### Objective
Replace every "Tap" in the material below with "Select", keeping all else the same. Leave the pictures out of your answer.

### Entries on target coordinates
'''

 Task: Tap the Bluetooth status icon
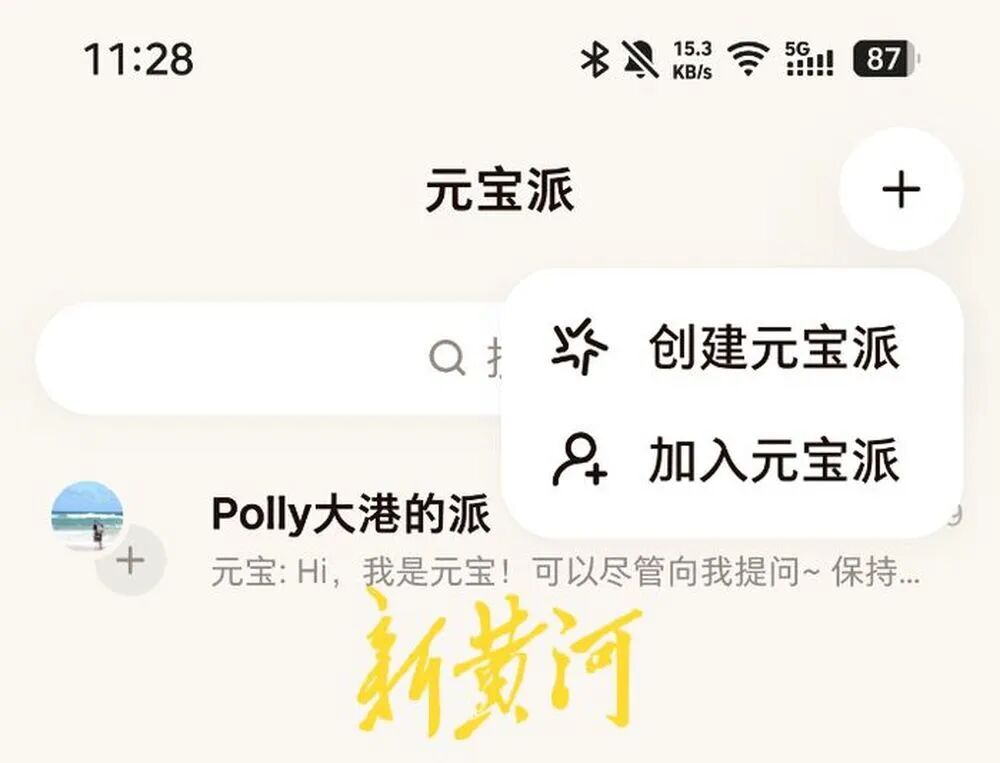(594, 59)
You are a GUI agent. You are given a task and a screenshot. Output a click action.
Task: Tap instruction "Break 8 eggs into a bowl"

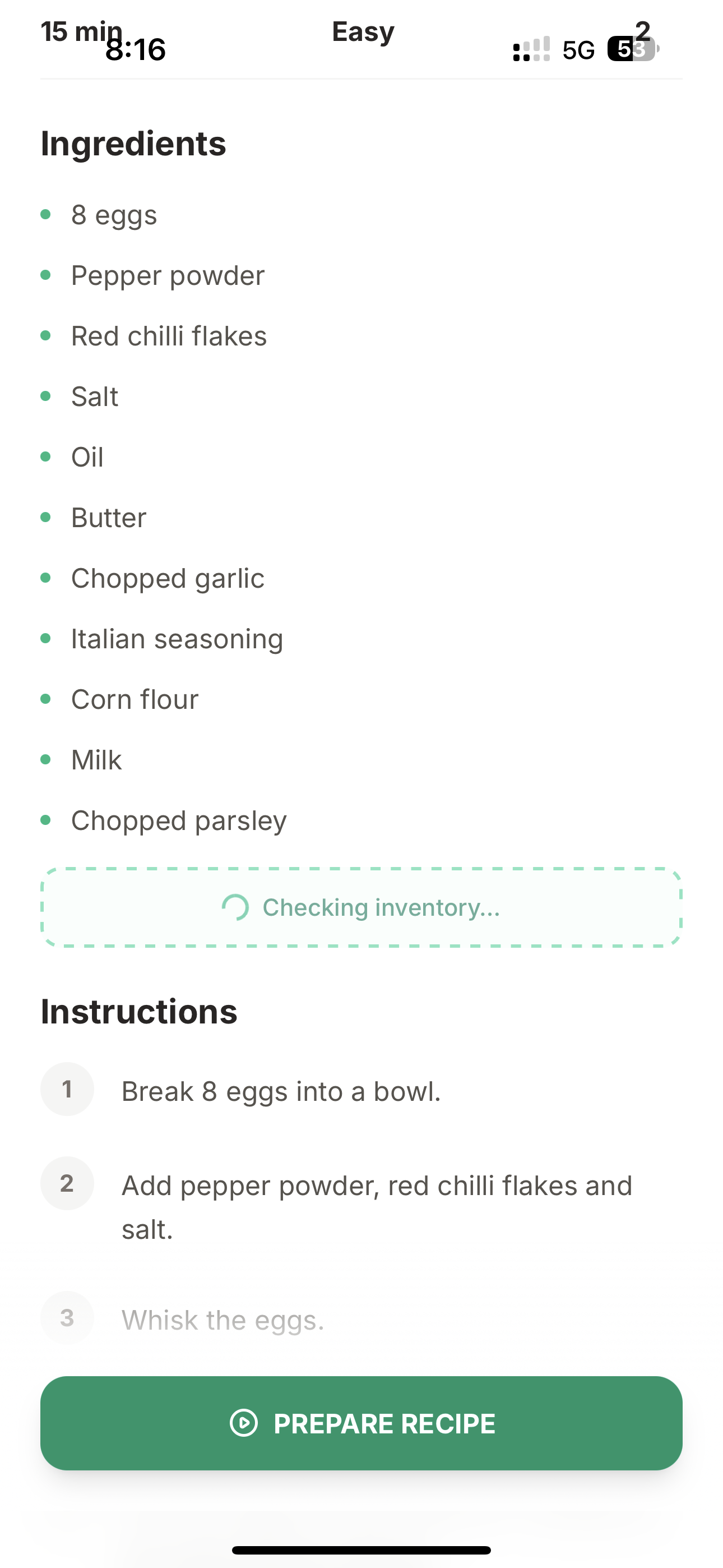(281, 1091)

'''

### Task solution
 Task: Select the Bluetooth status icon
(594, 59)
You are a GUI agent. You are given a task and a screenshot. Output a click action.
Task: Select instruction "Break 8 eggs into a bowl"

(281, 1091)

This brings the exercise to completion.